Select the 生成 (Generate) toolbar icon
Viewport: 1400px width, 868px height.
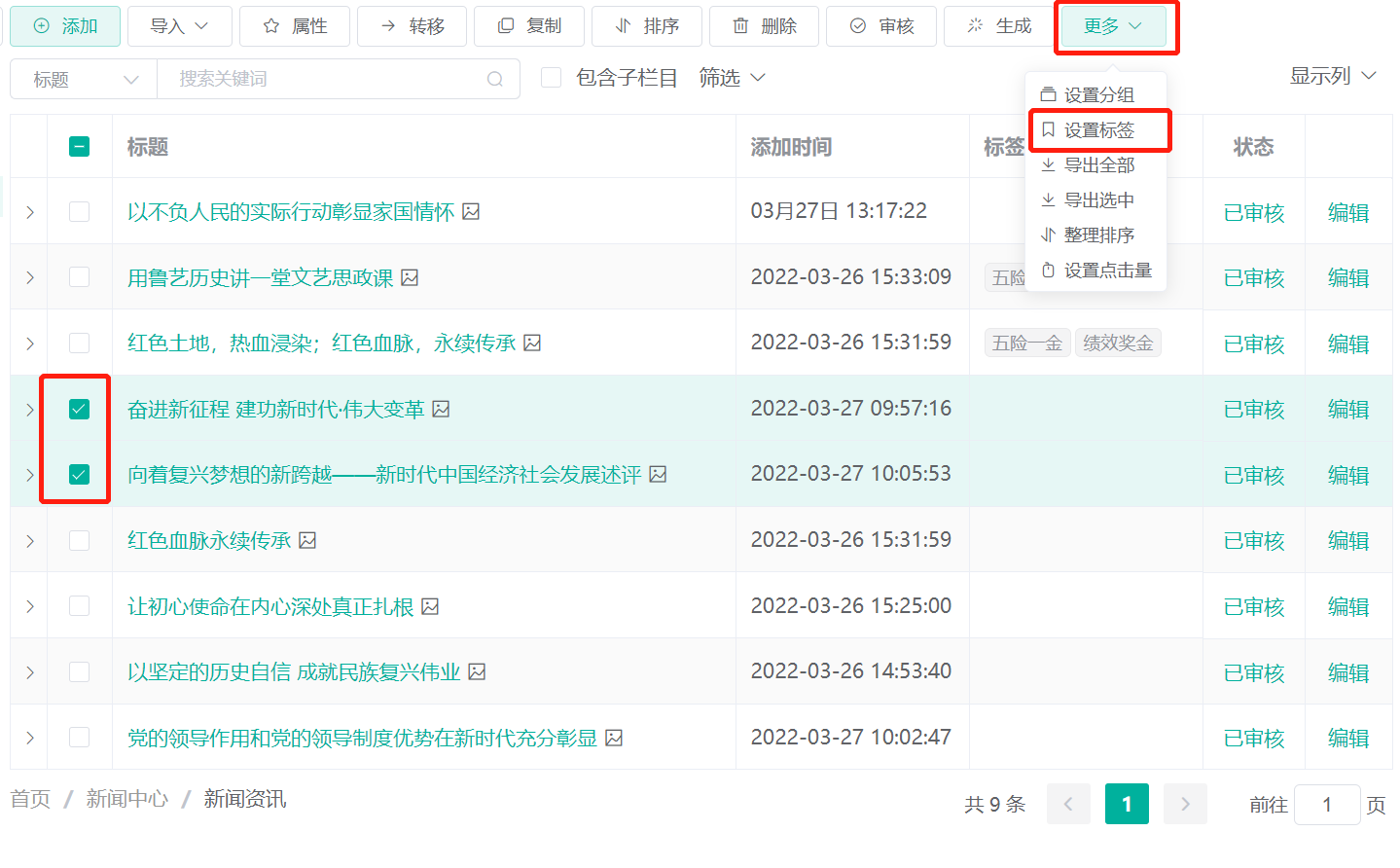point(976,25)
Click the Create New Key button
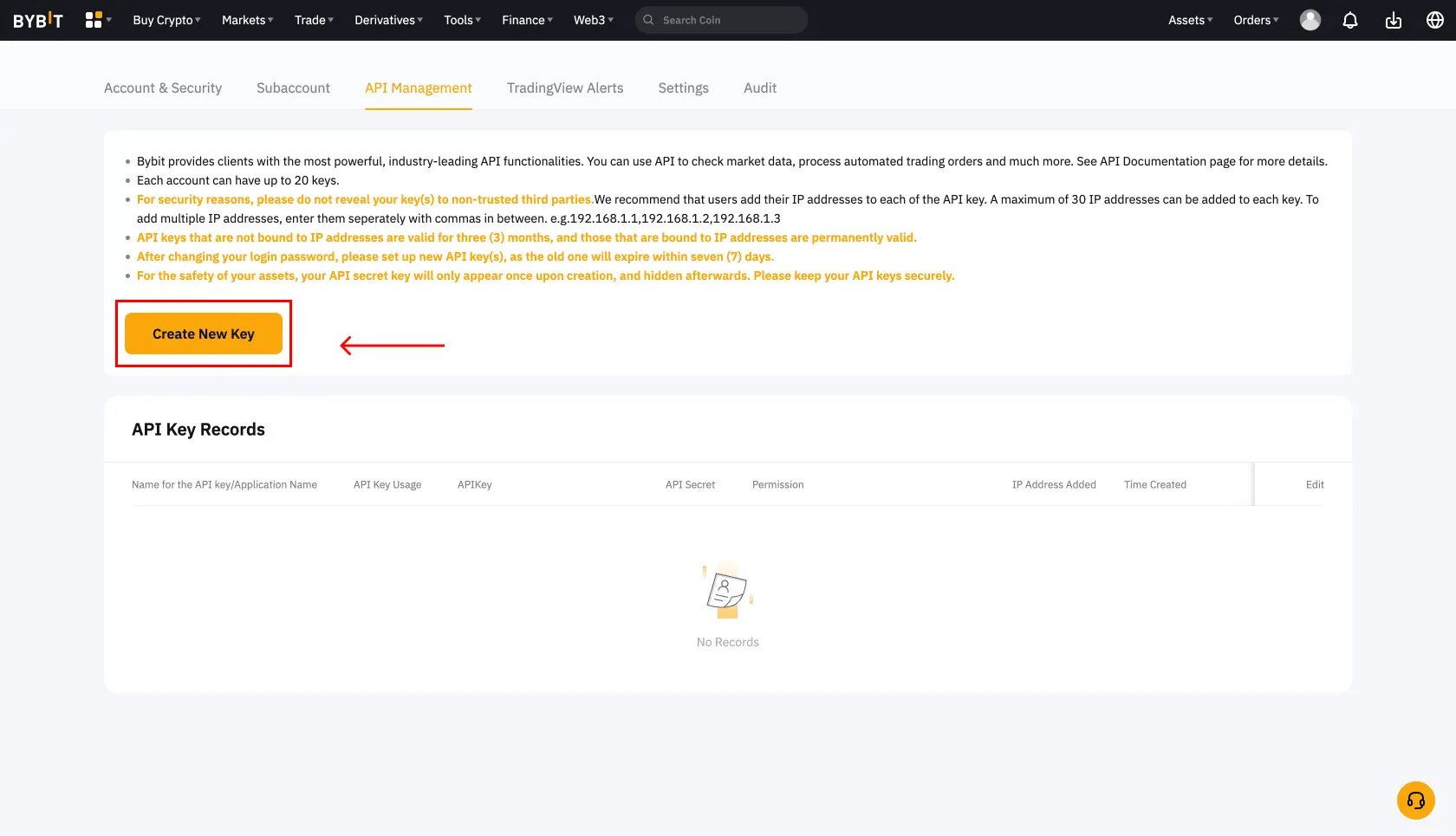The width and height of the screenshot is (1456, 836). [x=204, y=334]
★ ★ ★ ★ ★
Work item: Write out the data above exactly as it appears, but without any image.

Answer space:
Select the 生成 (Generate) toolbar icon
Viewport: 1400px width, 868px height.
point(976,25)
Click the Create New Key button
The width and height of the screenshot is (1456, 836). [x=204, y=334]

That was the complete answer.